Friday, 16 November 2012

Up aloft

There are times when I find the sheer size of this shop/house quite daunting and long to have at least some tiny corner of it done! The smallest space is the loft up at the very top, and so I decided this could be the first place to attempt a finished look. It's basically a single strip of floor with a hatch cut into into it for access - and most importantly, for young Frankie Brennan to reach the leaky old water tank whose pipes regularly freeze up in the winter. 

The basic style of Brennans is postwar austerity, the era of make-do-and-mend. Surely it wouldn't be too difficult to paint a dusty floor on the top side of the strip and a discoloured ceiling underneath? And so I assembled my 'distressing' outfit:

The bench hook is a really handy device for pushing a piece of wood against while you are cutting or chiselling into its surface. In this case, I was cutting parallel lines into the MDF hatch cover with the V-shaped blade of a lino-cutting tool. As you can see, the bench hook itself simply consists of three wood offcuts screwed together at right angles to each other. It makes working with a blade far steadier and safer.

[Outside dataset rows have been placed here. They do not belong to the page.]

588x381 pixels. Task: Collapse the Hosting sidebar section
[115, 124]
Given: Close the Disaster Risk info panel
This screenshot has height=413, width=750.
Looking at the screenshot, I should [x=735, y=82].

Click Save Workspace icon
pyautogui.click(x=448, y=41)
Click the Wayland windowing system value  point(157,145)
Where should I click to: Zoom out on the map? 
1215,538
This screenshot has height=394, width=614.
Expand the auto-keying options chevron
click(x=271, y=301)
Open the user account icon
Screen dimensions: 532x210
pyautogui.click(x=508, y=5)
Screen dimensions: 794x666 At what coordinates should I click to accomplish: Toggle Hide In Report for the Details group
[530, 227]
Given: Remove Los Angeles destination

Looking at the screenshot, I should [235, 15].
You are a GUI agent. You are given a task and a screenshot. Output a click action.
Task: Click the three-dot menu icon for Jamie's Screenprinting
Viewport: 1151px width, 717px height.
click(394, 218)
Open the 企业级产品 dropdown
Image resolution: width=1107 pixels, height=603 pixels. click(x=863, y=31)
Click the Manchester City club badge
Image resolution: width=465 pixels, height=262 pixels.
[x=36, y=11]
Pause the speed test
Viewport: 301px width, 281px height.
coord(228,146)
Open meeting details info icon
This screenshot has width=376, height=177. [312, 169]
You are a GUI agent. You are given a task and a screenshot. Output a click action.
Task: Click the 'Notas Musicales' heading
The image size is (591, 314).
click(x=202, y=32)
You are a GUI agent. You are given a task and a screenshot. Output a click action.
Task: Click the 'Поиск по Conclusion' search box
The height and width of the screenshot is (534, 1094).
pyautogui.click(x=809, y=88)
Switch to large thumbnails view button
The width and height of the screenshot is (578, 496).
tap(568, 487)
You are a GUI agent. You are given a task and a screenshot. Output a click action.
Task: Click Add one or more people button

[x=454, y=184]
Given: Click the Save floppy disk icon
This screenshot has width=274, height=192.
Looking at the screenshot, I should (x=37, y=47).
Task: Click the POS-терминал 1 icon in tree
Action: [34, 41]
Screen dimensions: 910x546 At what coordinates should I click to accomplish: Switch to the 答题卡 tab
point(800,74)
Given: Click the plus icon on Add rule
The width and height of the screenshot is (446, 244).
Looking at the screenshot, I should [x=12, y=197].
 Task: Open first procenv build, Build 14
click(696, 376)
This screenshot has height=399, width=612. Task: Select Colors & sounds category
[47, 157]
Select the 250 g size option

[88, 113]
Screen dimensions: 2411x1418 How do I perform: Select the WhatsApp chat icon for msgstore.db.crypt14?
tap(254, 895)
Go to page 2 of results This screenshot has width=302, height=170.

Lightly sanding a newly painted surface is an easy way of distressing an item but don't get too carried away and overwork the effect. And for a nice bit of dirt, I find that mixing odds and ends of poster (gouache) paints together produces a satisfying shade of sludge (if you don't have any old paints you can just as well use inexpensive children's water colours). If the old paints have dried out in their pots add a little hot water and leave them to soften a while. I like using gouache because it has good covering power and dries to a matt finish. You can create your own special effects too, for example, by spraying varnish into the wet paint or pressing crumpled tissue or kitchen roll into it.

All sorts of brushes are welcome for distressing, don't throw any away unless they are completely without bristles. Toothbrushes are great for scrubbing and splattering paint. One of my all-purpose favourites is a flat, wide, nylon brush that washes out easily and never sheds any hairs.

I began by painting the underside of the loft section with a matt ivory from a 40 ml tester tube. The old water stain from the leaky tank was produced with a wet tea bag and a handful of kitchen roll. The stain was created in stages and allowed to dry each time. You can change the shape of a stain by tilting the surface this way and that so it spreads. If it appears too dark then soak up the excess tea with a paper towel.

The rest of the ceiling extends over the lodger's bedroom. The lodger is a smoker and so I wanted to yellow it just a bit. I took another wet tea bag, squeezed it out a little and rolled it over the clean paint layer. 

You could leave these marks to dry as they are, but I only wanted a hint of nicotine yellow so I blended the tea into the background by rubbing with the kitchen roll. 

Finally, I slotted the loft piece into the top of the side panel to see how it looked. I'll have to reproduce the same colouration inside both sloping roof sections but I've kept the tint technique simple enough to repeat (I hope!).

The top side of the strip forms the loft floor and was treated to a few swirled layers of the 'sludge'. I don't know yet if I'm going to add joists. However, the water tank is in progress, that will eventually sit to the right of the hatch, over the horrible stain.

This rather dramatic angle shows how tight a space I have to fit the tank into!

Last week I promised that I would show you some more of Anne Dalton's ceramics. Here are four of them, including the posy vase, a candlestick and two beautiful examples of  painted fruits. The rug was embroidered by a friend, the colours are perfect with the china, I think.